Back in September, a woman named Mollie Zweig had 24 steel poles erected in concrete on the beach in front of her oceanfront home at Georgica Beach in East Hampton. Subsequently she had snow fencing attached to them to form a box, into which, supposedly, no one may go. This is an insult to a public beach rarely seen in the Hamptons.
Zweig’s argument is this is her private property. And indeed, property lines of oceanfront homes do often extend out onto the beach as the tides and storms either bring or take out the sand, but I have never seen this done before in all the years I have lived here because there are laws in place that prevent anyone from placing hard structures on the beach. Shortly after the steel poles went up, Ms. Zweig and her partner and contractor Bob Sullivan were issued three summonses citing three of these laws, all of which can bring either fines and/or jail sentences.
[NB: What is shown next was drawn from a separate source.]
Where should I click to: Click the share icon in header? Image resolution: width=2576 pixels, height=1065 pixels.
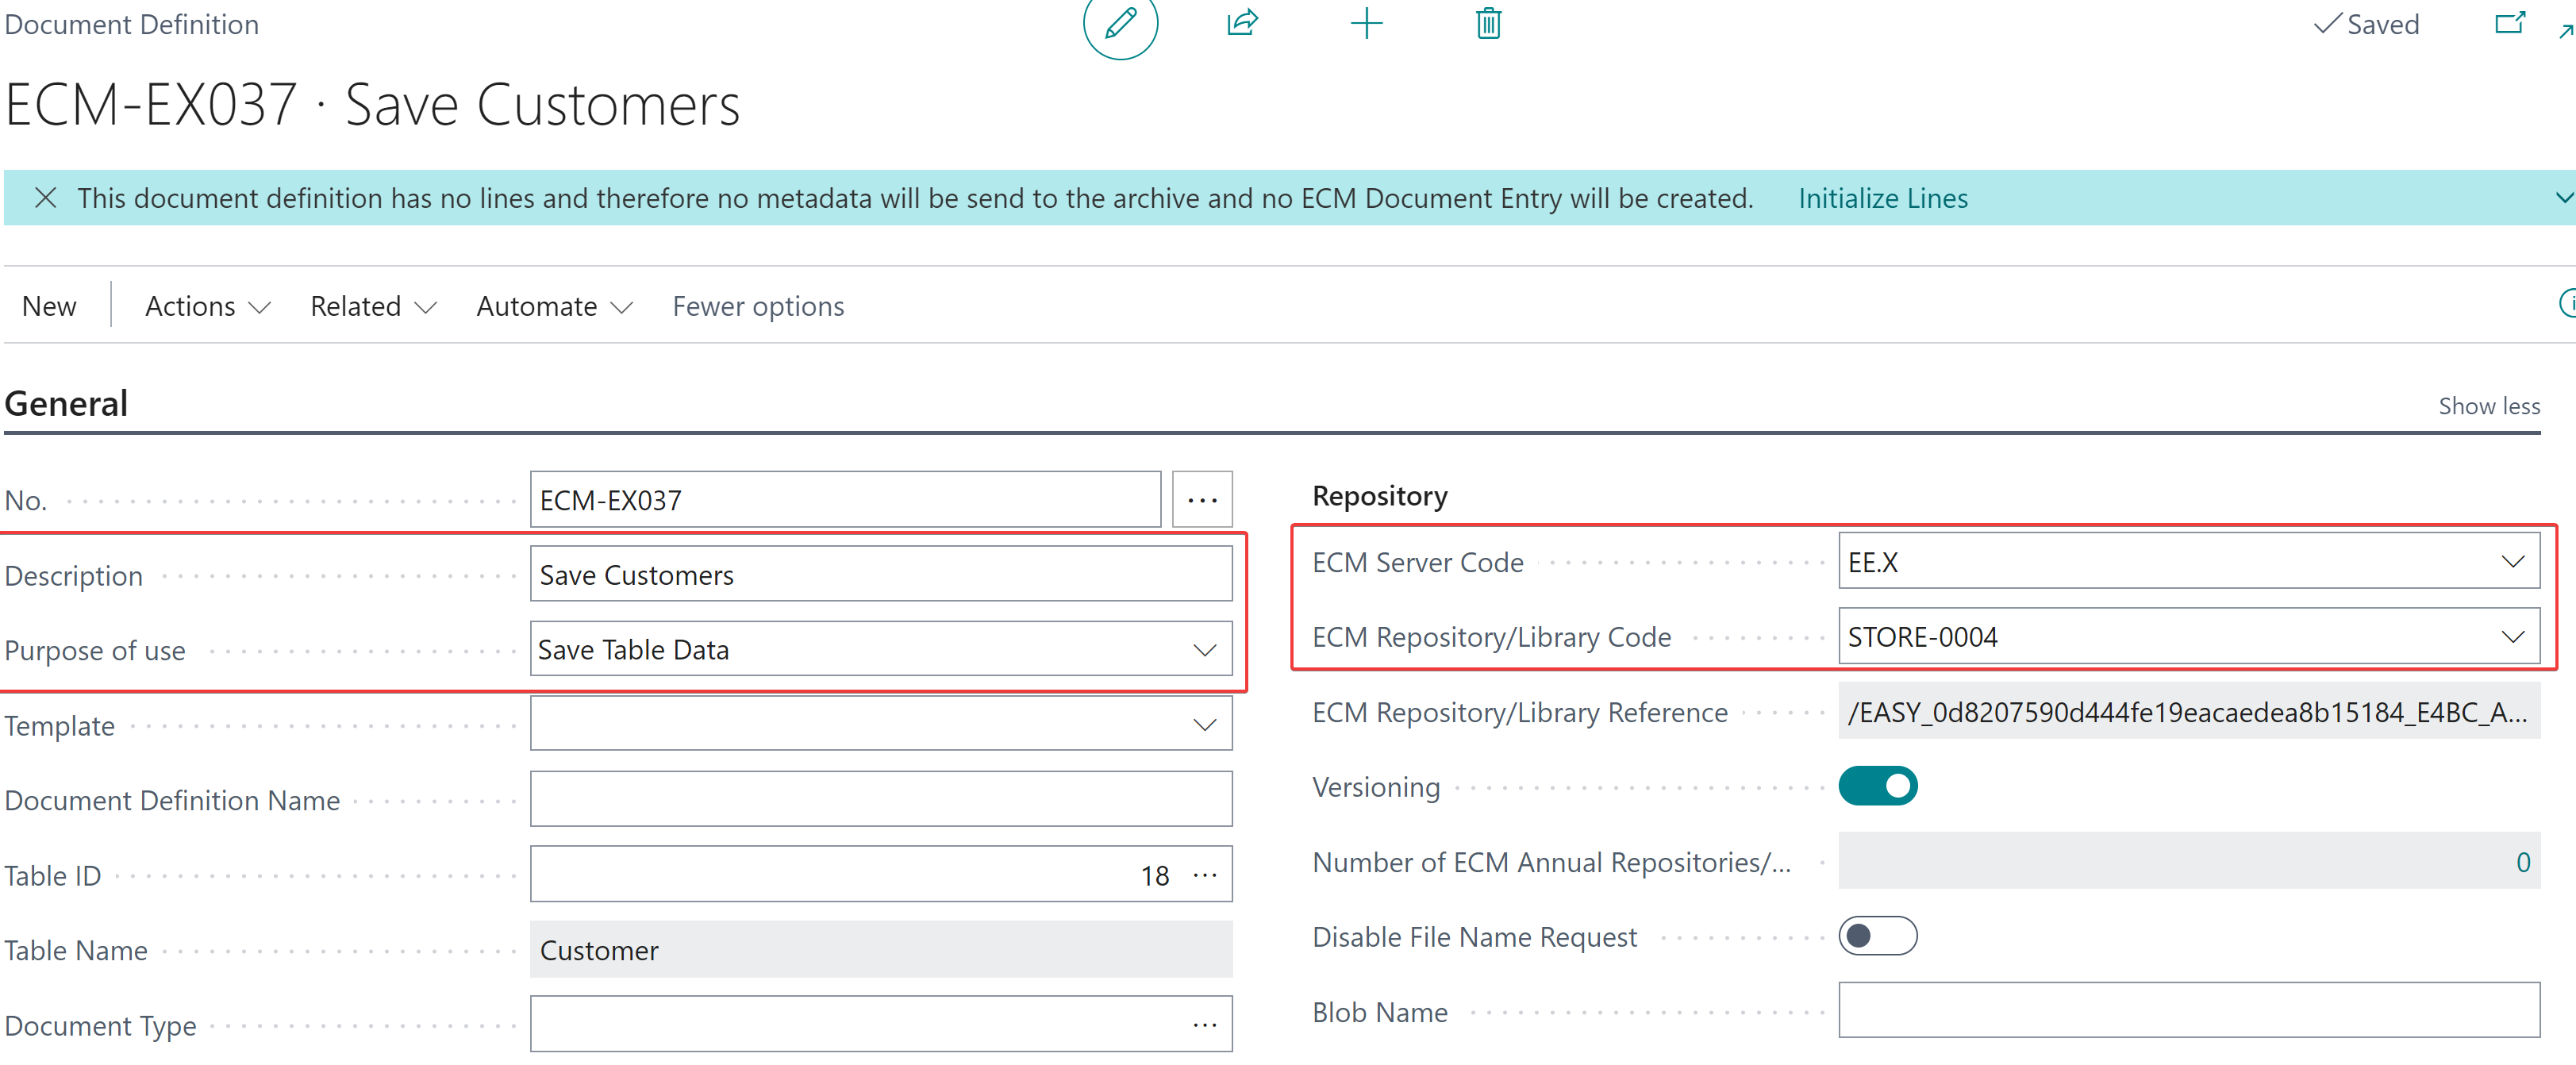[x=1242, y=22]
Since the laws violated are considered criminal, both Zweig and Sullivan were required to appear in person to answer the charges. On the appointed day, however, they sent representatives. The result was that the date was postponed. There is now a new date when they must appear personally.
Also during this time, the fencing and the poles were vandalized—and then restored. It seems likely that other Village residents—this beach is the only beach in the Hamptons where parking is allowed only for the villagers—might be expressing themselves with the act of law-breaking vandalism. In any case, this week, Zweig and Sullivan erected a tall wooden pole, atop which they have placed a light and a surveillance camera. There is nothing to prevent them from erecting a surveillance camera on the property. There are laws to prevent the building of a pole with a concrete foundation on a beach to hold it up. Village Code Enforcement Officer Tom Lawrence is considering further code violation summonses.
The laws being broken are on the books to allow free and continuous use of the beach to the general public, to allow free and continuous access of the public beach for village emergency vehicles, to allow only approved erosion control materials on the beach as ordered by the Department of Environmental Conservation and to preserve and save the ancient sand dunes that front the ocean and protect us all. Needless to say, permits are required to erect anything at all on the beach, even allowable snow fencing. In this case, none was applied for either before the steel poles were put in or since.
At the present time, at high tide, the poles and fencing extend down into the sea. The poles and fencing block access from one side to the other, emergency vehicle or otherwise. Zweig and Sullivan are at the very least exposing themselves to private lawsuits if a rescue at the beach goes awry because of their structure.
In another time, the Village might have responded by bringing heavy equipment down to the beach and pulling the offending structures down. Years ago, I recall them doing that in Montauk and in Mecox. Now however, they hesitate. Why? Well, we live in a litigious society and there are big bucks on the beach these days.
More to the point is this. If you leave your car overnight on a public street for a week where overnight parking is not allowed you will find when you get back to it seven parking tickets.
At the present time, as near as I can figure, there are just these three summonses served to these people, with a fourth pending. Penalties are up to $1,000 per summons. Jail time can be up to six months per summons.
I think the Village should consider issuing the three summonses for each of these 24 steel poles every day. If the enforcement officer comes back the next day and these poles are each still there, he should issue 24 x 3 = 72 new summonses. At $1,000 per incident, this would bring in $2,160,000 every month the hard structures remain up. And that would not even include the surveillance pole summons. Then of course, since this would be such a big boost to the village coffers, I would hold off on the jail time.